- **Work instructions**
In the data below, the answer is the run of lines from the line containing "Where should I click to: Click the May" through the line containing "Task: Open the notifications Action Center", both included; print it exactly and nothing else.

- **Data provided**
--- START ---
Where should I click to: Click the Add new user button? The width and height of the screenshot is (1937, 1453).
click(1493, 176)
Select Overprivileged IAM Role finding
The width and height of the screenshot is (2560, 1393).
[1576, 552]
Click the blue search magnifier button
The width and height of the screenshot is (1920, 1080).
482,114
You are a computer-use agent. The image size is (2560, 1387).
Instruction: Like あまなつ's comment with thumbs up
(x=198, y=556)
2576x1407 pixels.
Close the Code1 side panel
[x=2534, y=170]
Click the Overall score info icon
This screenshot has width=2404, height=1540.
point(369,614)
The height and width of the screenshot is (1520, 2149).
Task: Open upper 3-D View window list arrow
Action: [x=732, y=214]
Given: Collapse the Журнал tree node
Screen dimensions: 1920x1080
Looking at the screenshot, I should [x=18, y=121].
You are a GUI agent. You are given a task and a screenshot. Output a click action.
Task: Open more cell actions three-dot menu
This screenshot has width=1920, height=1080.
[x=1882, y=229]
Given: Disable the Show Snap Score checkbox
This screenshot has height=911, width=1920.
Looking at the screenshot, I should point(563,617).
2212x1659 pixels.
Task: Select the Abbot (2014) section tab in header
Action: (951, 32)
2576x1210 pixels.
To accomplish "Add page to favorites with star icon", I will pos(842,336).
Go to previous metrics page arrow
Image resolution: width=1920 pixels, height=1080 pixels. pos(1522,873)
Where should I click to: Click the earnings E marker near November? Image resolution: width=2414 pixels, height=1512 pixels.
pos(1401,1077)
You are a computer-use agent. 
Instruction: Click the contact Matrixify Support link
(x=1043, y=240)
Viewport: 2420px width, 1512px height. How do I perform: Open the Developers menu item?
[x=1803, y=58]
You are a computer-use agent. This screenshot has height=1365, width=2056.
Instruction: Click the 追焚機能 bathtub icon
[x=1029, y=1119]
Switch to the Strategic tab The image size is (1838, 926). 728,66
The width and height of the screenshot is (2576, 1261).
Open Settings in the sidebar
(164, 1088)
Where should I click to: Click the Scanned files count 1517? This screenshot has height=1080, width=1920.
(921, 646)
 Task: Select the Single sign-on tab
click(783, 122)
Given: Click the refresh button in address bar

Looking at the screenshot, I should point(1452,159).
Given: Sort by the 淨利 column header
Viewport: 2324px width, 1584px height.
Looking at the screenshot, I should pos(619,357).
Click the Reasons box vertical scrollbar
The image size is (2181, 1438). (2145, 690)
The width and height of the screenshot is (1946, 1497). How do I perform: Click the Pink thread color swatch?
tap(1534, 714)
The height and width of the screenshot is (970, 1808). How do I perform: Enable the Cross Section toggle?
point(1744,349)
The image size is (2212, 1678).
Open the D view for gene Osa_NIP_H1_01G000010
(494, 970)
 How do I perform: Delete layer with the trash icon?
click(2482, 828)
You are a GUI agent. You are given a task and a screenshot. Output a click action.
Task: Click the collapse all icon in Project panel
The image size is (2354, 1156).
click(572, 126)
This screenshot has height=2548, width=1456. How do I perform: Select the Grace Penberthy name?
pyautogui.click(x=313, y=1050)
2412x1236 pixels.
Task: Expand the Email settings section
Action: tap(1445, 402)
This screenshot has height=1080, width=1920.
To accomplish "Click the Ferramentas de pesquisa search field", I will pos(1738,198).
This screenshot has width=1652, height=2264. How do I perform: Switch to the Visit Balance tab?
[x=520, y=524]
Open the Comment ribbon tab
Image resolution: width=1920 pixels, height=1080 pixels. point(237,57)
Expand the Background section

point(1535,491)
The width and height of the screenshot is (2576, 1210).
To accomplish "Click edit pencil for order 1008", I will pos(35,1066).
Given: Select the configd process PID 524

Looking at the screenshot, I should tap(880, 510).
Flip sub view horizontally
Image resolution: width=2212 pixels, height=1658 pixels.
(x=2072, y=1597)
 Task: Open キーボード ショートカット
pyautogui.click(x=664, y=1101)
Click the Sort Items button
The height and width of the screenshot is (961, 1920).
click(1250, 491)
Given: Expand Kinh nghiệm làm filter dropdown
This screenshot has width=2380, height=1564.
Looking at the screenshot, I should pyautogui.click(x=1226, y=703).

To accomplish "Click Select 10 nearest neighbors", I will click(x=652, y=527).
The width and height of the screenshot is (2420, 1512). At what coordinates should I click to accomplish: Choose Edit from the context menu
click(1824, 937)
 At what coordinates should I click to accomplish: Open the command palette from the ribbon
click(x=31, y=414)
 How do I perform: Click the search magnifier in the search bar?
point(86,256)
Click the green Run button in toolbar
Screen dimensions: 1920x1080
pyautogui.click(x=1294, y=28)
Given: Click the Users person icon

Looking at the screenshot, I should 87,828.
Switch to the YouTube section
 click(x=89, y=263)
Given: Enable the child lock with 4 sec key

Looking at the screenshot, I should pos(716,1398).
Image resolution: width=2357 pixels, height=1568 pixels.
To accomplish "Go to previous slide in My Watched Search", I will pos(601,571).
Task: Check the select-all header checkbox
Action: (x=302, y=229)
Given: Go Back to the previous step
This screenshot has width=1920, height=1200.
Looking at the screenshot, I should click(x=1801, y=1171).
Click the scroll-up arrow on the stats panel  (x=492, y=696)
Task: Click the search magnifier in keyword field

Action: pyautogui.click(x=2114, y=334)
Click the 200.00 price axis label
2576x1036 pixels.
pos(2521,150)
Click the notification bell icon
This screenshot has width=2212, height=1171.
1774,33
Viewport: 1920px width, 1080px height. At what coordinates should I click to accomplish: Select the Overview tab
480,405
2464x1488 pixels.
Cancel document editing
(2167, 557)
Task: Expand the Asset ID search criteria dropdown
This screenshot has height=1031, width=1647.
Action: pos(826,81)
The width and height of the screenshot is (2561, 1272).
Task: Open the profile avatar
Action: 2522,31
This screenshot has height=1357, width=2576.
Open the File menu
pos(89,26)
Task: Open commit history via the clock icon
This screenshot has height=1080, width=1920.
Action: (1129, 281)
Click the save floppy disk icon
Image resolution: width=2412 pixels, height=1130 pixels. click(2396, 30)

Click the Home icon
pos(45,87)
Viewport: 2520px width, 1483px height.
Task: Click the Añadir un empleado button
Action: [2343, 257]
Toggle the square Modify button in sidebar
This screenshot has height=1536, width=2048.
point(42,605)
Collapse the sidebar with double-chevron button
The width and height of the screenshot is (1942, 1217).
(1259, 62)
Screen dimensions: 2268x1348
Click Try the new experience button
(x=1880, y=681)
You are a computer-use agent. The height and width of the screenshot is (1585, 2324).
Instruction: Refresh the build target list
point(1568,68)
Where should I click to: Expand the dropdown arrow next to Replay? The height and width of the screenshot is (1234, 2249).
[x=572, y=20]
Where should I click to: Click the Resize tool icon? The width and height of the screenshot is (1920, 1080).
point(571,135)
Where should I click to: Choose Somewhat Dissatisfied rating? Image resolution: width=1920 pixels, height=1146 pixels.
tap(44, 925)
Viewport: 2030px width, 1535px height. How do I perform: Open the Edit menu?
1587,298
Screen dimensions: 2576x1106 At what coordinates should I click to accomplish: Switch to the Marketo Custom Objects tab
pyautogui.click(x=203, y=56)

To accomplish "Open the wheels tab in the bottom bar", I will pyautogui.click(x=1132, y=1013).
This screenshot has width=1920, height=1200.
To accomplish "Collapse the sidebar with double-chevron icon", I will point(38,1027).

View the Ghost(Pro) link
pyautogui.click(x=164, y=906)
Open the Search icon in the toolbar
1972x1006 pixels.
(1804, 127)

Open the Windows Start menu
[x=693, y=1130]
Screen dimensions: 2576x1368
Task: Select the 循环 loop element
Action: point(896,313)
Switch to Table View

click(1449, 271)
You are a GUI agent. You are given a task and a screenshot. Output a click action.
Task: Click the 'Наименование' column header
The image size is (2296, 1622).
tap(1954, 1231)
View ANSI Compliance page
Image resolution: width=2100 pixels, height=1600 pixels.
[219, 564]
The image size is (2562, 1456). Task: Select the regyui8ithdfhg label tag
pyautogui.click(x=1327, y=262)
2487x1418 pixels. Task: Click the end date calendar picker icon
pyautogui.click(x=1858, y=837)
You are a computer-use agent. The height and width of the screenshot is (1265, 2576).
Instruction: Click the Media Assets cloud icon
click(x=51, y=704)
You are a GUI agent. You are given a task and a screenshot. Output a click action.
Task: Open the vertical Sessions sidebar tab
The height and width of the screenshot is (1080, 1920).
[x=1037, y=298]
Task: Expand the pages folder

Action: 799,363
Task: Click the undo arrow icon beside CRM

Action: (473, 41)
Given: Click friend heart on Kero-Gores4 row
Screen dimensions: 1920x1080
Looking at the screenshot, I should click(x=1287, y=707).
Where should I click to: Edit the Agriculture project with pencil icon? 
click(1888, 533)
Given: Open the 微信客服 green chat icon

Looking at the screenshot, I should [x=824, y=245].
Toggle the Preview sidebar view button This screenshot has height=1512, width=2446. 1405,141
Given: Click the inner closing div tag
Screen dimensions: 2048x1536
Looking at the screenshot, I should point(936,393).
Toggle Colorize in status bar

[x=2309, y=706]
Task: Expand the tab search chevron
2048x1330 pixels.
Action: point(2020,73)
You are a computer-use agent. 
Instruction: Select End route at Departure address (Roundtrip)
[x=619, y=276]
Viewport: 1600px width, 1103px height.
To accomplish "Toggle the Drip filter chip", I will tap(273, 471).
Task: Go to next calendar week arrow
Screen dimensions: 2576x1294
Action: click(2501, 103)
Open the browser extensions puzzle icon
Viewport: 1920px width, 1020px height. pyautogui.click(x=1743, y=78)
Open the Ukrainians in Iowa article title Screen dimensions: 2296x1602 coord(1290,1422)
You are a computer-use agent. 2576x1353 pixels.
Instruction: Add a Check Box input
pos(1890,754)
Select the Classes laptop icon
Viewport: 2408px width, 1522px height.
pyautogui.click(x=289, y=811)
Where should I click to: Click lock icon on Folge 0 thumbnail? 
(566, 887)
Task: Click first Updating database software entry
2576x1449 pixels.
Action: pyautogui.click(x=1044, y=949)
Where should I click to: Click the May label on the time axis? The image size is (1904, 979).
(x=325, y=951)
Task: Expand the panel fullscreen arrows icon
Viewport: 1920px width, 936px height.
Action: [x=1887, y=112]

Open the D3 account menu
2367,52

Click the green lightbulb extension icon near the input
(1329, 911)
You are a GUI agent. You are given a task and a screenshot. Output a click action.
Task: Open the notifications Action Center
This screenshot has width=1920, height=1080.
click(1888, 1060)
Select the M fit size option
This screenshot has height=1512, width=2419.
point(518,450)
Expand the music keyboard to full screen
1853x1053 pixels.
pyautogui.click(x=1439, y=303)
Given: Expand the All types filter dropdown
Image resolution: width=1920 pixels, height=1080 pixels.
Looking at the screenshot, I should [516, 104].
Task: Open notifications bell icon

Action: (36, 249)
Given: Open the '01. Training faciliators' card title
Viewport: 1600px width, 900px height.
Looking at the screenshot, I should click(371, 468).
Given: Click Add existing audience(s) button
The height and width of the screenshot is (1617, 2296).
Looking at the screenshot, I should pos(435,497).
--- END ---
- **Reply**
Where should I click to: Click the May label on the time axis? The image size is (1904, 979).
(x=325, y=951)
Task: Expand the panel fullscreen arrows icon
Viewport: 1920px width, 936px height.
Action: [x=1887, y=112]

Open the D3 account menu
2367,52

Click the green lightbulb extension icon near the input
(1329, 911)
You are a GUI agent. You are given a task and a screenshot. Output a click action.
Task: Open the notifications Action Center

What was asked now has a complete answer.